▶ [Text block]:
————————

Such noble prurience is a mistake, in this reviewer's opinion, for it neuters a book which, had it been rendered breathlessly enough, could have been a rip-snorter.
If it were me I would have extracted much of the debate in full and provided some journalistic context around how it came about, and certainly extracted some of the peachier exchanges. For example, how about this one:
"[Dennett's] limited and superficial book reads like a caricature of a caricature--for if Richard Dawkins has trivialized Darwin's richness by adhering to the strictest form of adaptationist argument in a maximally reductionist mode, then Dennett, as Dawkins's publicist, manages to convert an already vitiated and improbable account into an even more simplistic and uncompromising doctrine. If history, as often noted, replays grandeurs as farces, and if T.H. Huxley truly acted as "Darwin's bulldog," then it is hard to resist thinking of Dennett, in this book, as "Dawkins's lapdog."
Cracking stuff - but it finds no place in Sterelny's volume, and I had to look it up online (it, and the whole vituperative article from which it came, is reproduced at the New York Review of Books' website.)
Sterelny's main problem seems to be that he is such a frightfully good egg he can't bring himself to dramatise proceedings, which are screaming out for it, at all. He confesses an intellectual kinmship with Dawkins but then is so scrupulously fair to Gould in his assessment of their competing arguments that it is hard to comprehend what he even sees in Dawkins' view.
That might be my bias: while much taken by Dawkins' and Dennett's books when I first read them, I have found more resonance in Gould's humanist, pragmatic view the more I've read of it (and the older I've got), so (as a point of disclosure) I come out on the other side of the argument to Sterelny. That's not my problem with his book; however, quite the opposite: it's the very bloodlessness of it.

————————

▶ [Information provided]:
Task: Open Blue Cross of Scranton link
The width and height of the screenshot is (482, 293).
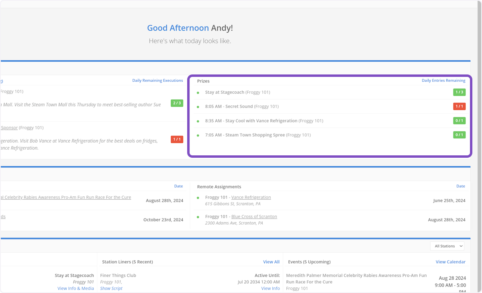Action: point(254,217)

————————

▶ [Requirements]:
• a. Answer these questions using the book review.
(i) According to the reviewer, at which website is the quoted passage reproduced?
(ii) Who does the quoted passage say acted as "Darwin's bulldog"?
(iii) Whose view does the reviewer say has come to resonate more with them?
• b. Transcribe the book review word for word, everything from "Sterelny's main problem" down to "in Dawkins' view.".

▶ [Exercise answers]:
• a.
(i) The New York Review of Books' website.
(ii) T.H. Huxley.
(iii) Gould's.

• b.
Sterelny's main problem seems to be that he is such a frightfully good egg he can't bring himself to dramatise proceedings, which are screaming out for it, at all. He confesses an intellectual kinmship with Dawkins but then is so scrupulously fair to Gould in his assessment of their competing arguments that it is hard to comprehend what he even sees in Dawkins' view.